It is simplest to express the difference in his statements which follow with the formulas:
AxAy(x=y <> Az(xez <> yez))
AxAy(x=y <> Az(zex <> zey))
The first is object identity and the second is concept identity.
Moreover, Cantor certainly objected to the treatment of sets as extensions. He insisted that sets had a prior criterion of identity. In his critique of Frege he wrote:
"... fails utterly to see that quantitatively the "extension of a concept" is something wholly indeterminate; only in certain cases is the "extension of a concept" quantitatively determined; and then, to be sure, if it is finite it has a determinate number; if it is infinite, a determinate power. But for such a quantitative determination of the "extension of a concept" the concepts "number" and "power" must previously be given from the other side. It is a twisting of procedure if one attempts to ground the latter concepts on the concept of the "extension of a concept".

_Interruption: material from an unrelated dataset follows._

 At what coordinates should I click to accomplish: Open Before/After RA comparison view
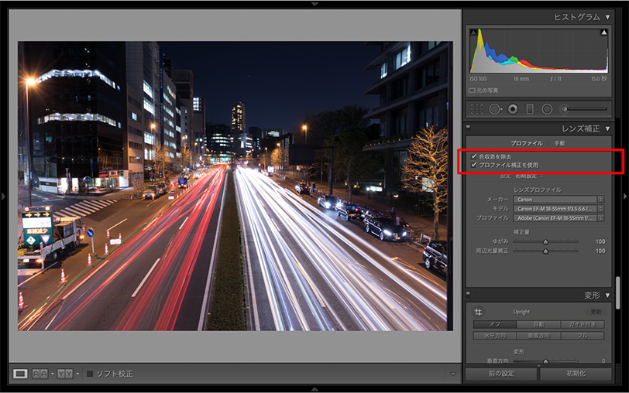[x=40, y=374]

One should additionally note that Cantorian set theory had been predicated on a theory of ones, or units, that had been argued against by Frege.
The two formulas given above may be paraphrased as:
"A set is a collection taken as an object"
"A set is determined by its elements"
The first is asserting a prior identity criterion whereas, for pure set theory, the second is not.
What the situation comes down to is this. The predicate symbols 'c', 'e', and '=' are like the fundamental constants in physics. The history of "undefined language primitives" has led to treating a system of relations whose relationship to one another can be made clear as if it cannot.
The real distinction of the situation is found in epistemic logic. For the practical purposes of mathematics, it comes down to the construction of language through definition, because a definition is not the same as a stipulation. A stipulation is impermanent and used to parametrize a problem domain. A definition is expected to have a structural relation to the theoretical coherence of the science.